## Brief
This task calls for copying every line in the data below that contains the word "computer".

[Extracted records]

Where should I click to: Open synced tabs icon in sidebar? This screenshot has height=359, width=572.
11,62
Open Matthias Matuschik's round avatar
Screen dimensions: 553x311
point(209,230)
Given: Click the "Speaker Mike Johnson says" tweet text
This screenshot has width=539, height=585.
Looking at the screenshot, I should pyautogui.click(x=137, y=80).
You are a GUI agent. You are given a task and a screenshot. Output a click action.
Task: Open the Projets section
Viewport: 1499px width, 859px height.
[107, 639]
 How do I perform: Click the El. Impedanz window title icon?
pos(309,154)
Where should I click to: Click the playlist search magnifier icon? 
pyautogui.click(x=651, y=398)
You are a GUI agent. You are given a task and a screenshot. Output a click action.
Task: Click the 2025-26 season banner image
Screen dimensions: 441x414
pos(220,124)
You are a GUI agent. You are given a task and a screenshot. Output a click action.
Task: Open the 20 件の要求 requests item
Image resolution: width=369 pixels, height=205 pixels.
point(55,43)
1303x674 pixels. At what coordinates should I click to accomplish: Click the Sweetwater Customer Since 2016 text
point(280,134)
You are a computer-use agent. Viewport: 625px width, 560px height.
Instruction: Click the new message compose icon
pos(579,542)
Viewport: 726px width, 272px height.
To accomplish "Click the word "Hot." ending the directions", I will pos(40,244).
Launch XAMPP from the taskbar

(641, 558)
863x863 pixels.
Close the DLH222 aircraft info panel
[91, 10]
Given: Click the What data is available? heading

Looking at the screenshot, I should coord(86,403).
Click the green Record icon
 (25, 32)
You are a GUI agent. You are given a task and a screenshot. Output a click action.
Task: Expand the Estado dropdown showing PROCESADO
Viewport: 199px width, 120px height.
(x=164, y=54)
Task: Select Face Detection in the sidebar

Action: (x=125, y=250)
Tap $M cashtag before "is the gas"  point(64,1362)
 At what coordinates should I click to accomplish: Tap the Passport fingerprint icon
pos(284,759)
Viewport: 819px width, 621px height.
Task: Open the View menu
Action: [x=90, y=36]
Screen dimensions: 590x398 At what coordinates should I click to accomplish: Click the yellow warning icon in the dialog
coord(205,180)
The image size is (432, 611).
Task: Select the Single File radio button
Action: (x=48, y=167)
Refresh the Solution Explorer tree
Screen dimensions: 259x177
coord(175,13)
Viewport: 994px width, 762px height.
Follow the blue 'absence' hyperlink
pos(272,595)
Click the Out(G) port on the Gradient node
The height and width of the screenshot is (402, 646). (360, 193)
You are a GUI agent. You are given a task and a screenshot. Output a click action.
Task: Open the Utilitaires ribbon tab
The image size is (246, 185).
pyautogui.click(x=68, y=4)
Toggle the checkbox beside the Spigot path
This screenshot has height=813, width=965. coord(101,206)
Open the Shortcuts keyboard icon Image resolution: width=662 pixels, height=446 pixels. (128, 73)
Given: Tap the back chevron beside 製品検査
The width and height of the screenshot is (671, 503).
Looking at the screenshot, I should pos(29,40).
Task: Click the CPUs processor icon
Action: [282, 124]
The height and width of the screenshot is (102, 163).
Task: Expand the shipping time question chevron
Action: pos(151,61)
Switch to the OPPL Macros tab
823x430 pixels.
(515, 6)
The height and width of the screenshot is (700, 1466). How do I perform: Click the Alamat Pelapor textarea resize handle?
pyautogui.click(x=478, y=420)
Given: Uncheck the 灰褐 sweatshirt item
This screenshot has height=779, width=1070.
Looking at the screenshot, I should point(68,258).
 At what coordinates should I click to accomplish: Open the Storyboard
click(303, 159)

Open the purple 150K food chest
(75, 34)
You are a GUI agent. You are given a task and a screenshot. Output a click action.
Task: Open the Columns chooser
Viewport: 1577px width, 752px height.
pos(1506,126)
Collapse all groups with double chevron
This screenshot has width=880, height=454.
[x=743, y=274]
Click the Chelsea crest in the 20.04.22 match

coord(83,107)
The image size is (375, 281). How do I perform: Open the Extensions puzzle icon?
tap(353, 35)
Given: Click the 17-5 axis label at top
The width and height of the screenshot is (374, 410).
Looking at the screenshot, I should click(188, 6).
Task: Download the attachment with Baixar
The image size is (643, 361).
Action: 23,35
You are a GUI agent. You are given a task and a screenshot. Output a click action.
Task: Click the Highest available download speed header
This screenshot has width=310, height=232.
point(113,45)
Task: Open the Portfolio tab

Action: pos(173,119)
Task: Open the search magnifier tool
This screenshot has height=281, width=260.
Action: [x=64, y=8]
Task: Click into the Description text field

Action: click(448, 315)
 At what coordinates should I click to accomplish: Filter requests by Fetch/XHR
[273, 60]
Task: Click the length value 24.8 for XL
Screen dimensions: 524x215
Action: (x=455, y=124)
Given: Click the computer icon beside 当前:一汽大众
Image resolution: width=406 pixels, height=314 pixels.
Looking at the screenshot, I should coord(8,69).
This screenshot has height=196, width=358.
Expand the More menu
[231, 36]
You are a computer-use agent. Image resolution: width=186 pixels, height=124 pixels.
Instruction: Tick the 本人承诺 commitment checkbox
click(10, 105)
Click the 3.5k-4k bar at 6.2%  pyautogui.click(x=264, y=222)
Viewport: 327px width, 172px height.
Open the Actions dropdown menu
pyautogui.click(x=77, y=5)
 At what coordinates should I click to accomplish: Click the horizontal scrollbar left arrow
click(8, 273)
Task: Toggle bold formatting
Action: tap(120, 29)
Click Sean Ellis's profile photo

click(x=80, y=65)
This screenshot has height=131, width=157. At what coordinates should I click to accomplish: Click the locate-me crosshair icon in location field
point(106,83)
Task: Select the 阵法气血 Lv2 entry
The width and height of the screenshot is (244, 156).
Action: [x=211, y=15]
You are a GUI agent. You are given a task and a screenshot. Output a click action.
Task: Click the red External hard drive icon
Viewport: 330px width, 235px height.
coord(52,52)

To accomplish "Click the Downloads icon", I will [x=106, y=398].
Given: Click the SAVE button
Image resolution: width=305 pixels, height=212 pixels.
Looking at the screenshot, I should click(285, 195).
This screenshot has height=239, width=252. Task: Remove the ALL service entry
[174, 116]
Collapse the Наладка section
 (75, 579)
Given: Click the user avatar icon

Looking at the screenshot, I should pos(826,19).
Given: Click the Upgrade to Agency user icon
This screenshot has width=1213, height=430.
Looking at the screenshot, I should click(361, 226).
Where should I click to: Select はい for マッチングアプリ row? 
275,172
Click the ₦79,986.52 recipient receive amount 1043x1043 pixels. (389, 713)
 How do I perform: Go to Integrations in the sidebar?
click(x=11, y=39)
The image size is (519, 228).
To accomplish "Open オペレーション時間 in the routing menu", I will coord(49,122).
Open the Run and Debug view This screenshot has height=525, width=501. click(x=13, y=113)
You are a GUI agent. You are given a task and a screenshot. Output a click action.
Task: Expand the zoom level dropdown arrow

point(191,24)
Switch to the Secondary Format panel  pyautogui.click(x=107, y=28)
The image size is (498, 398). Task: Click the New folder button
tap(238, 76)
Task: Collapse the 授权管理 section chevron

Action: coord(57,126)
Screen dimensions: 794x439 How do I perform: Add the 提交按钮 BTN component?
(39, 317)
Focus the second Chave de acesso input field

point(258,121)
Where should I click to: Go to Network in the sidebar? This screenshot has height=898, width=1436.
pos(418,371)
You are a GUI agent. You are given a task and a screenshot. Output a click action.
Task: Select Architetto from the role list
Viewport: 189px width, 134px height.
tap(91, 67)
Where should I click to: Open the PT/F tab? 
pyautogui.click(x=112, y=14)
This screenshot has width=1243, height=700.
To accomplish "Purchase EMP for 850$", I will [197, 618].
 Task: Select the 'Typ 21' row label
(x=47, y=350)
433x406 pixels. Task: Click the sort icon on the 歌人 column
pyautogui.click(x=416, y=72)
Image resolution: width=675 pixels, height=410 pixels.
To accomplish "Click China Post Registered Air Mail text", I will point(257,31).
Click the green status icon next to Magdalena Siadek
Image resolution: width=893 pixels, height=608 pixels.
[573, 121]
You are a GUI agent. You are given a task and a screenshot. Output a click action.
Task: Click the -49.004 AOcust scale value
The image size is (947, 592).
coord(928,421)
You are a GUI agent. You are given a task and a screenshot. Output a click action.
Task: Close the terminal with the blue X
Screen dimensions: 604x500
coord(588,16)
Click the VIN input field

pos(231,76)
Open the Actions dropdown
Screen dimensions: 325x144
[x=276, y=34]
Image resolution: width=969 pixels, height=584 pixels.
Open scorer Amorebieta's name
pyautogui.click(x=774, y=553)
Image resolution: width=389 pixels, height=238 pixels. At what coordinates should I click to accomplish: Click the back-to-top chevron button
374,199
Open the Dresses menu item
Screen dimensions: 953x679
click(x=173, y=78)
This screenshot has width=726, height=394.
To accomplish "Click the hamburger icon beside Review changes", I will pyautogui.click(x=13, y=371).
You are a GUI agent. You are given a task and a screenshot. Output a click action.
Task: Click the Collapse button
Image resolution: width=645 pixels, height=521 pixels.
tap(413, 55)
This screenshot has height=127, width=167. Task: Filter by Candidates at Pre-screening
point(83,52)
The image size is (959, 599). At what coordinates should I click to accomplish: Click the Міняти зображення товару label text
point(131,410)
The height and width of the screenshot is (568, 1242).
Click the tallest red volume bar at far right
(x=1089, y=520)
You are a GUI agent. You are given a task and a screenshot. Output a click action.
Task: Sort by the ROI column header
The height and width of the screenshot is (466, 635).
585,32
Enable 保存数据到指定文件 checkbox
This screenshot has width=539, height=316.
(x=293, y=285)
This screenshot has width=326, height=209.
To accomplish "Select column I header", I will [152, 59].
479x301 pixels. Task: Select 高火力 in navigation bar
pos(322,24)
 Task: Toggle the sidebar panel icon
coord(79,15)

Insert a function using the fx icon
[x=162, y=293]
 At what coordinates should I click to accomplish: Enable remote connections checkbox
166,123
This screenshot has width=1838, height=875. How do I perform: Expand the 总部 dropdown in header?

## Solution to the problem
You are a computer-use agent. Viewport: 625px width, 560px height.
Given: Click the computer icon beside 当前:一汽大众
You are a computer-use agent. Image resolution: width=186 pixels, height=124 pixels.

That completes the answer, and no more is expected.